The Angry Farmers Milk Bar was part of a much broader food-related programme of performance, debates, meals, and market food stalls hosted by Frieze Foundation and the Grizedale Arts Project, an art organization cum working farm based in the Lake District. The various events and projects took place inside and around the Colisseum of the Consumed, a bespoke structure designed by The Yangjiang Group. The construction resembled a Roman amphitheatre. Visitors could climb up to the platform to watch the performances from above or walk around the outer colonnade to buy horse milk, dumplings 'made from oppressed potatoes', fortune cookies containing art messages, cakes and other goods produced by invited organizations. I got myself a small bowl of Ruskin Grave Soup containing vegetable "grown on Ruskin's grave." It cost 2 pounds and that was probably the only thing i could afford at the art fair.

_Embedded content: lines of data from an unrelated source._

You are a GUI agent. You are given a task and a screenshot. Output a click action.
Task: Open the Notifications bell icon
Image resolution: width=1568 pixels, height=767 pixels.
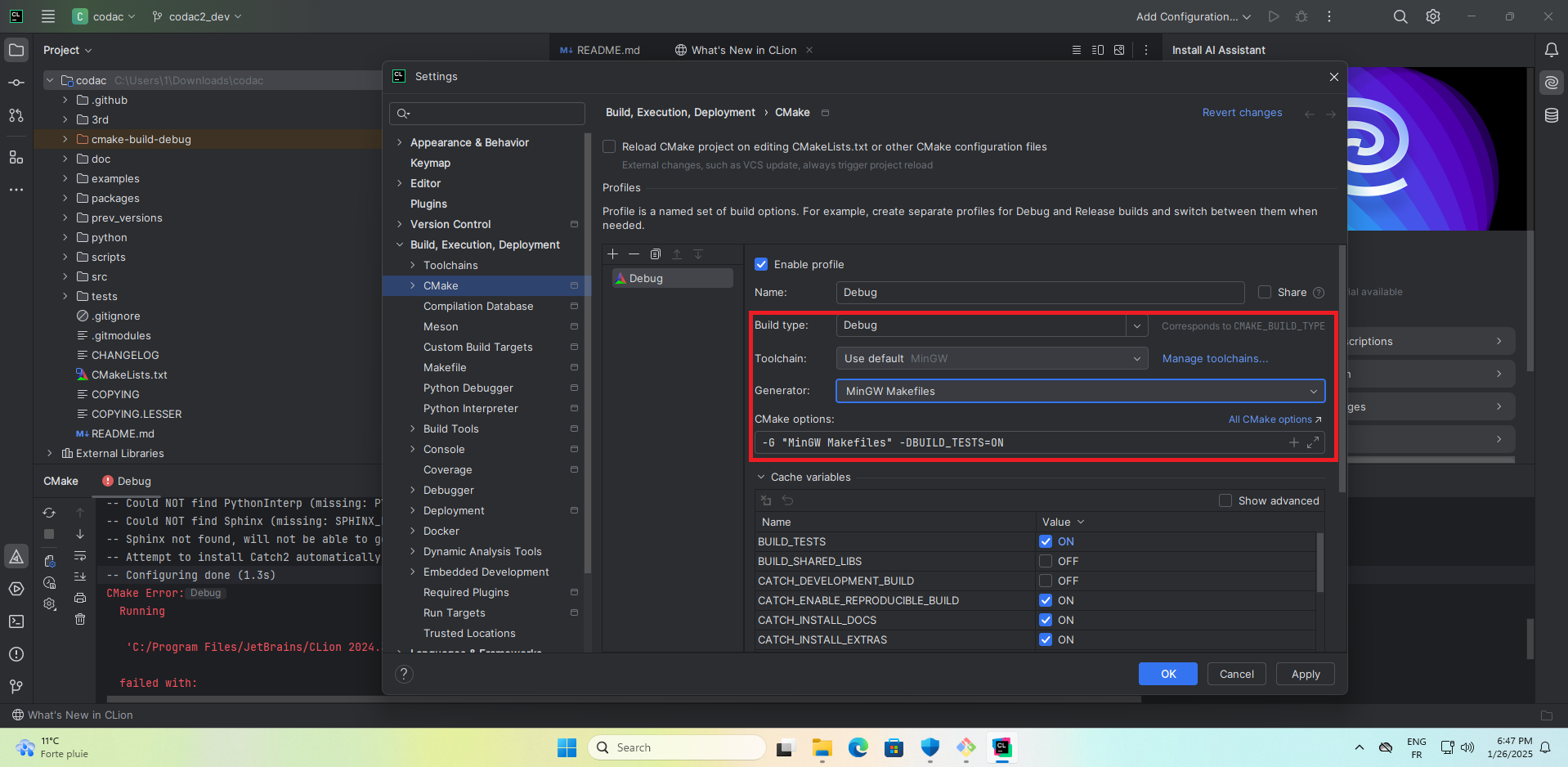pos(1551,50)
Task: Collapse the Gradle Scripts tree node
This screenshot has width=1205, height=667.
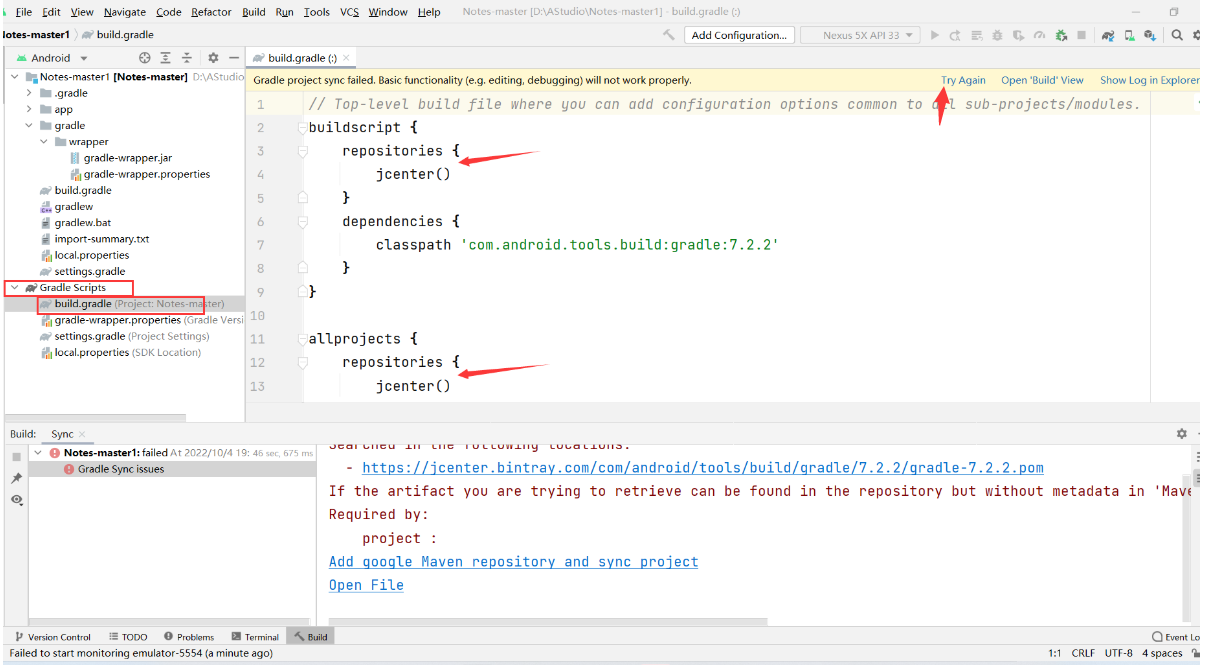Action: point(14,288)
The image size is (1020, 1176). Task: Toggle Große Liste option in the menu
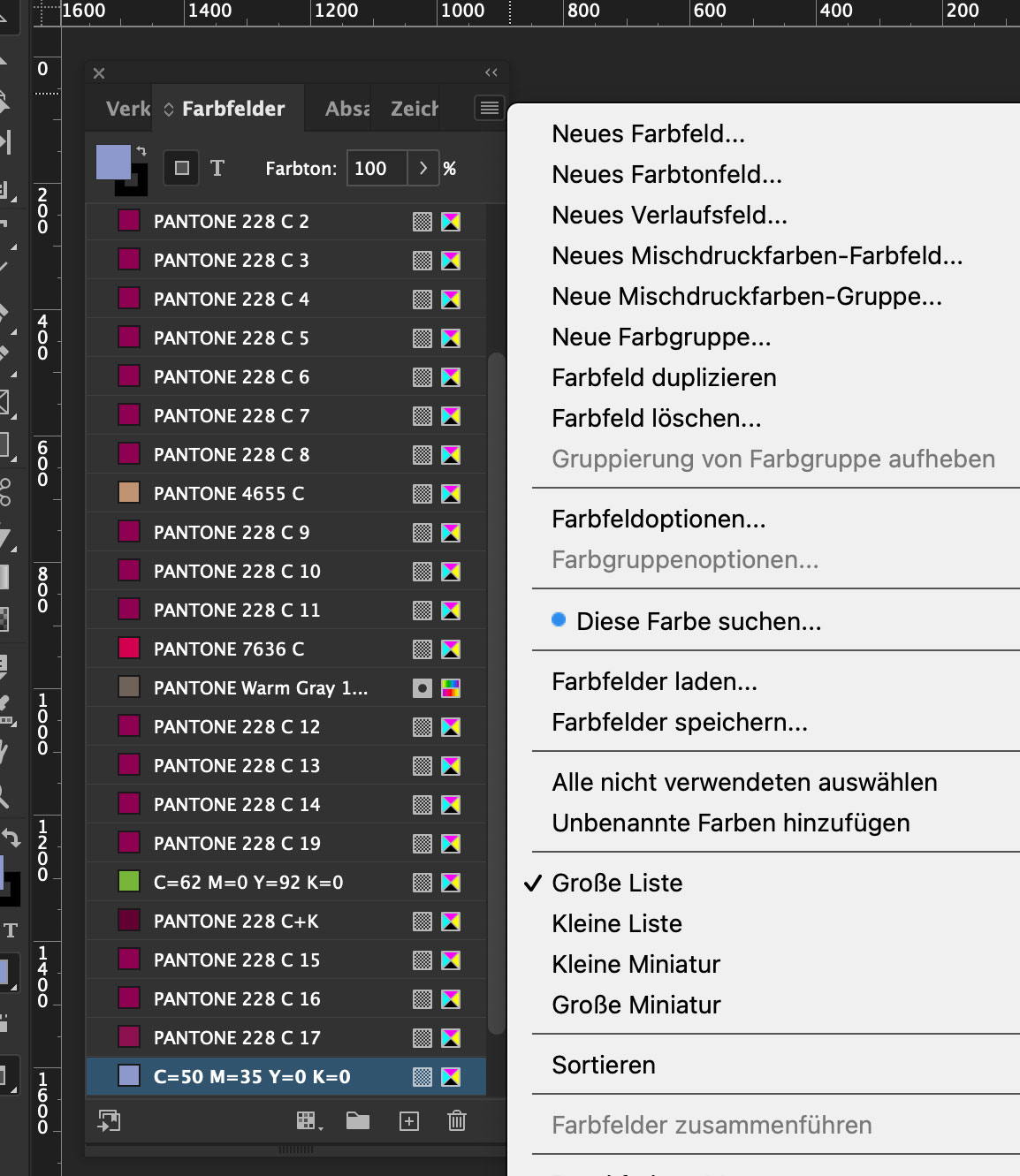617,883
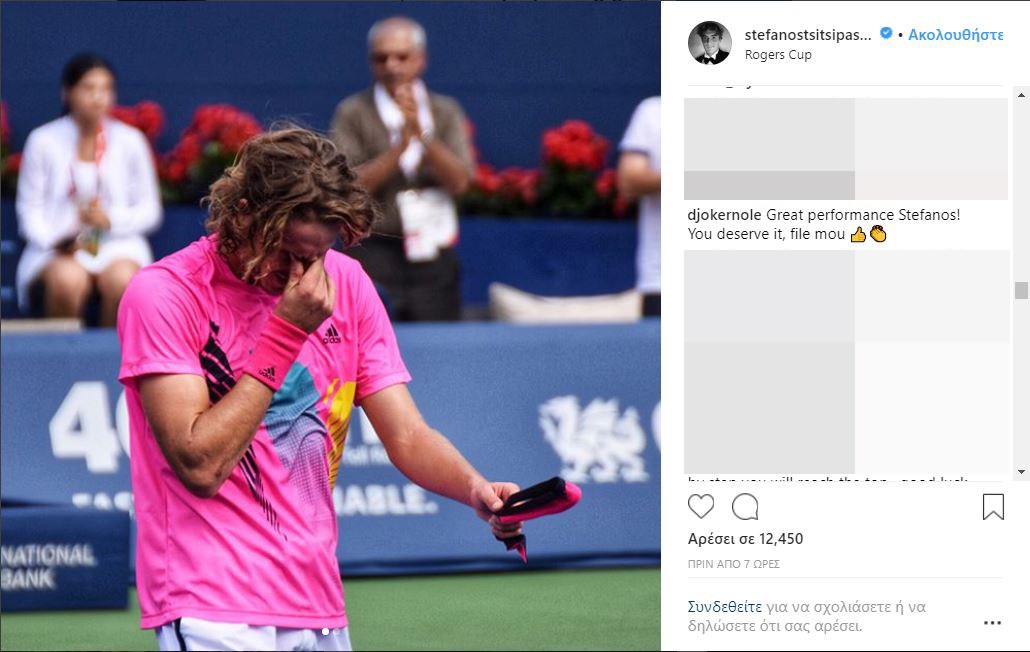Open the stefanostsitsipas username link
Viewport: 1030px width, 652px height.
(x=808, y=35)
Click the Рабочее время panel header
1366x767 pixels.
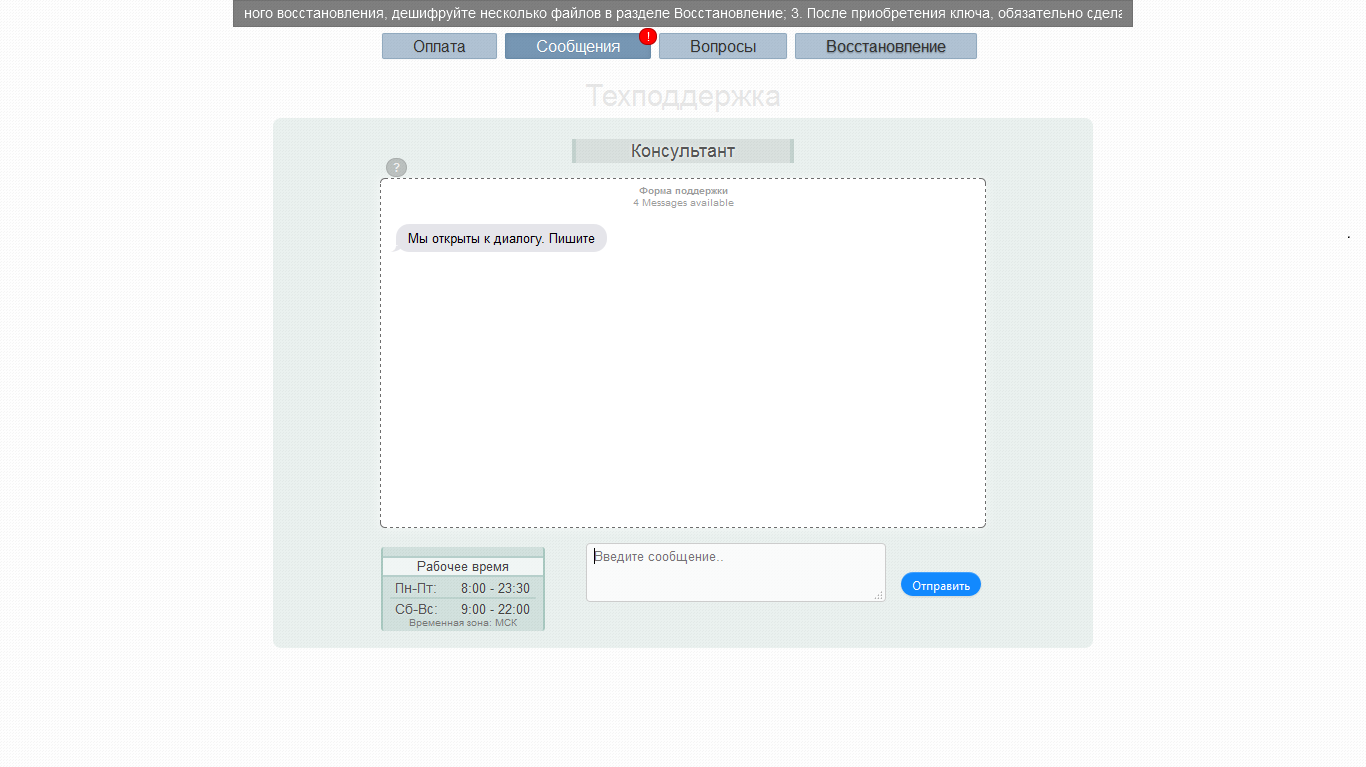(x=462, y=566)
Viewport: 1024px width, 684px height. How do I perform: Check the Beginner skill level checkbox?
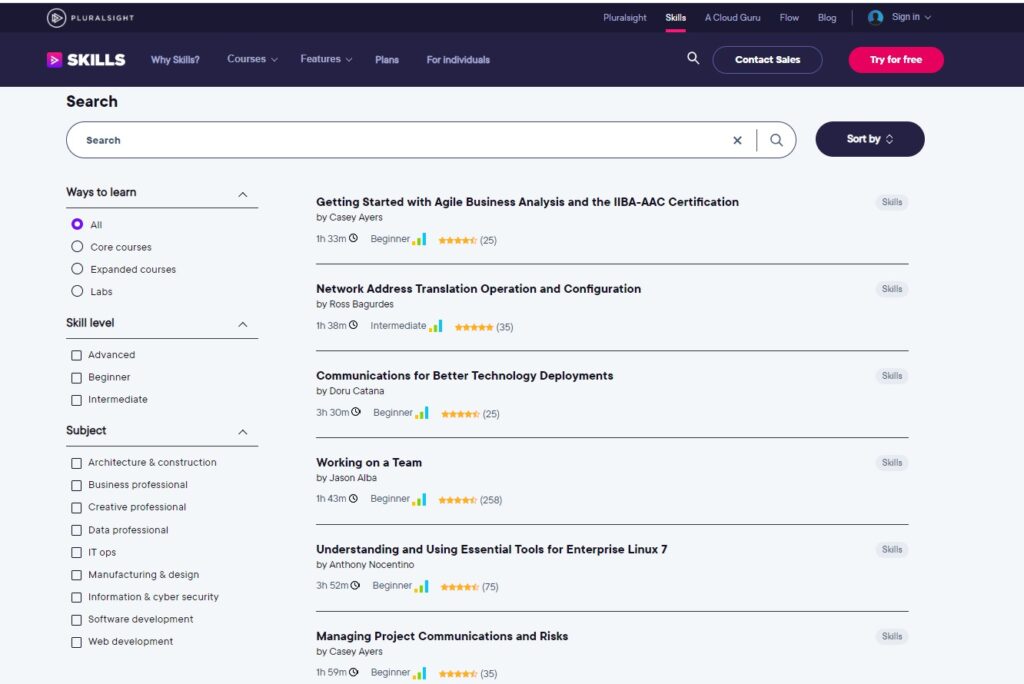pos(77,378)
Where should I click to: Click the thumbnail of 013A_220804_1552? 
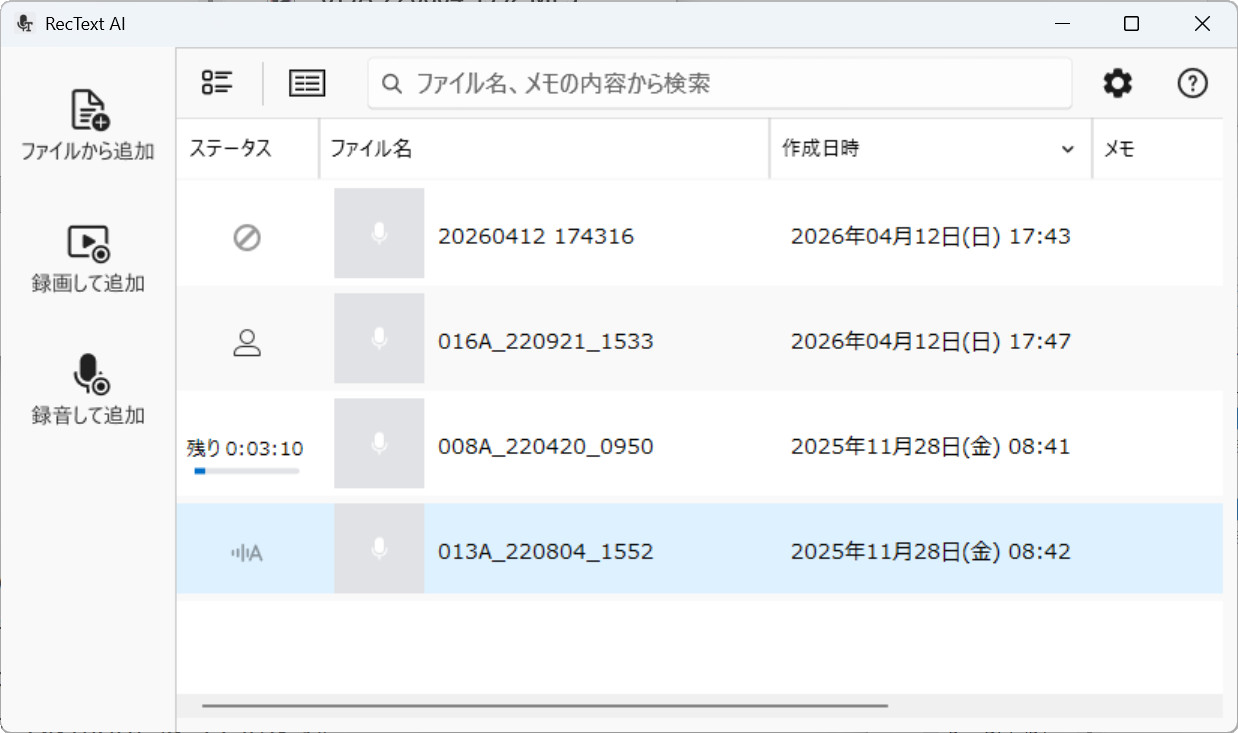[x=379, y=548]
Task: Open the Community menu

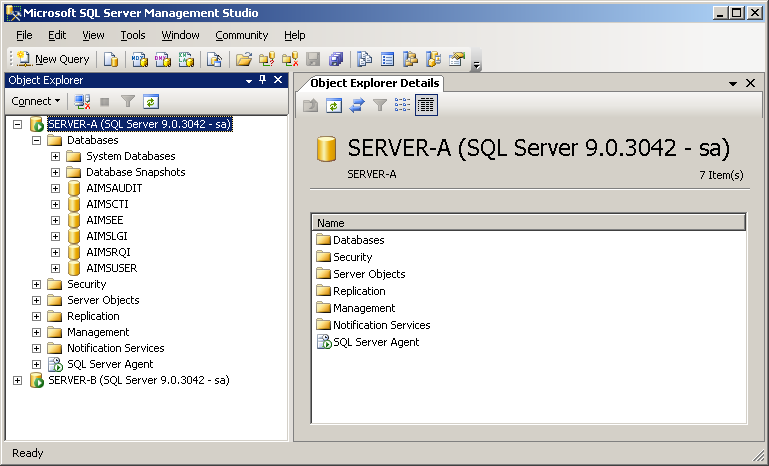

Grizedale Arts is a publicly funded arts organisation which might in part explain why i found the Colosseum of the Consumed so pertinent to my usual concerns. The whole programme was also a big, entertaining party. Here's a few examples of events that took place at the Colosseum during the fair: "Teasing out his deep well of unreasoned hatred of the curator class," Bedwyr Williams performed an autopsy on a curator made of cake. People were invited to eat the body parts afterwards.
A dinner of fauna and flora vermin was prepared by Sam Cook of Moro. I read that squirrels were on the menu.
William Pope L. organized a battle of tomatoes.
Margot Henderson cooked and served a 'red meal' for red-headed curators.
Alistair Frost offered post-watercooler alcopops.
Yangjiang Group made calligraphy with the leftover food from previous meals.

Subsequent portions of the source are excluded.